╭─ Extracted text

The fixation of a colouring is produced by chemical affinity or by insolubilization among fibres. Each family of fibres has chemical affinity by a determined type of dye. This affinity basically depends on the chemical properties of the dye-fibre pairing.

In general, we can find appropriate dyes for all types of fabrics: cellulosic, proteinic, polyester made, polyamide, etc.

But once we have clear which dye we are going to use for a particular fabric, the tones range, or better said, of levels of colour saturation that we can obtain is practically endless.

To control or determine previously the “tone” we want to obtain, the question to be asked is: On what depends the quantity of molecules of dye that are fixed to the fibres?

Well, the answer, for the processes of bath dyeing, comes given by these four factors we detail here:

  1. the time of contact of the fabric with the dyeing solution.

╰─
╭─ Dataset records

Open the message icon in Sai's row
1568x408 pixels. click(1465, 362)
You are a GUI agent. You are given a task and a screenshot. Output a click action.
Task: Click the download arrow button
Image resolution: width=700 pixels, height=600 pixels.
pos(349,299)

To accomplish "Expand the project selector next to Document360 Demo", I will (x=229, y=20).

╰─
╭─ Dataset records

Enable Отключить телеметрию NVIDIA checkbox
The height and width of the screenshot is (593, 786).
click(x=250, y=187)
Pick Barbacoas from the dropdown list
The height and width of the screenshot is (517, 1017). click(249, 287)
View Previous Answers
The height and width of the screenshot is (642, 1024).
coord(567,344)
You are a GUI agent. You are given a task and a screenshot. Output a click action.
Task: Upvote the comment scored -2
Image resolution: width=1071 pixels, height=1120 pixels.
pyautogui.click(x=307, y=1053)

╰─
╭─ Dataset records

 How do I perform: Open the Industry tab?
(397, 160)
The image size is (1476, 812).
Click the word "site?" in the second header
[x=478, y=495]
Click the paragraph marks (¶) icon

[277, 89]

╰─

Work instructions:
1/ Give again the part of the passage on dye fixation between "The fixation of" and "the dye-fibre pairing.", inclusive.
2/ In the passage on dye fixation, what is the first factor listed for bath dyeing processes?
3/ Go on with the passage on dye fixation from its last line.

Outputs in order:
1/
The fixation of a colouring is produced by chemical affinity or by insolubilization among fibres. Each family of fibres has chemical affinity by a determined type of dye. This affinity basically depends on the chemical properties of the dye-fibre pairing.

2/ The time of contact of the fabric with the dyeing solution.

3/
  2. the temperature of the process

  3. the relation of dipping Rb: quantity of fabric (weight) / quantity of water

  4. the relation of dye Rt: quantity of dye (weight) / quantity of fabric (weight)

Having all the variables defined we will be able to reproduce the result any time we want. 

We have done experiments in the laboratory for different combinations of the factors aforesaid and with several types of fabrics and of dyes. Here it is shown the experience for the case of a red dye direct over the 100% cotton fabric with the following relations of bath and dye:

  • Rb = 2 g fabric / litre of water
  • Rt = 2,5 g dye / 100 g fabric

In these conditions, the concentration of dye in the bath results:

  • Ct = Rt x Rb = 0,05 g dye / litre

Keeping the parameters Rb, Rt, the type of fabric and its weight constant, we can vary the parameters of time and temperature, that is to say, working with different temperatures and process timing. The product of the nº of temperatures by the nº of process times will result in the nº of different working conditions.

It has been worked with 4 different temperatures and 5 process times, that is, 20 groups of parameters that will give 20 different tones or with similarities among some of them.

This is the result.

Palette obtained of a colour tones. The sample below is original fabric without dye.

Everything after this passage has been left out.